Farò in modo che in alcune aree geografiche una certa quantità di popolazione viva nel benessere, per avere appoggio, mentre manterrò nella miseria la maggior parte delle persone in moltissime altre aree.
Questo mi servirà a decimare i popoli più “pericolosi” e a godere di maggiori risorse. Se dalle aree povere qualcuno cercherà di raggiungere le aree ricche per poter sopravvivere, farò in modo che egli appaia come un pericoloso delinquente, o “terrorista”, in modo tale che non si crei alcuna solidarietà fra i popoli, che mi sarebbe da ostacolo e potrebbe minacciare il mio potere.
Per fare in modo che nessuno sospetti e si ribelli, chiamerò la dittatura perpetua “democrazia”, e la esporterò in tutto il mondo.

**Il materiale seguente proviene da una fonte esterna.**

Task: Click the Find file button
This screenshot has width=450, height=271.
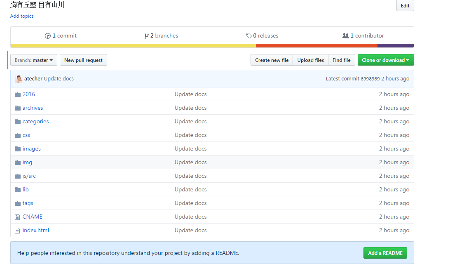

P.S. Non potrei mai attuare una dittatura poiché essa sarebbe distruttiva per tutti, me compresa. Ma se analizzate attentamente la realtà vi accorgerete che qualcuno non l’ha pensata in tal modo.
Antonella Randazzo
Fonte: antonellarandazzo.blogspot.com
Link articolo originale: antonellarandazzo.blogspot.com/2008/06/la-dittatura-perpetua.html
19.06.08
NOTE
1) Parole dell’agente del Tavistock Aldous Huxley, dette durante una conferenza alla Scuola Medica di San Francisco nel 1961.
2) Cit. Steinem Gloria, “Autostima”, Rizzoli, Milano 1995, p. 169.
3) Kapuscinsky Ryszard, “Revolution”, The New Yorker, 4, 11 marzo 1985.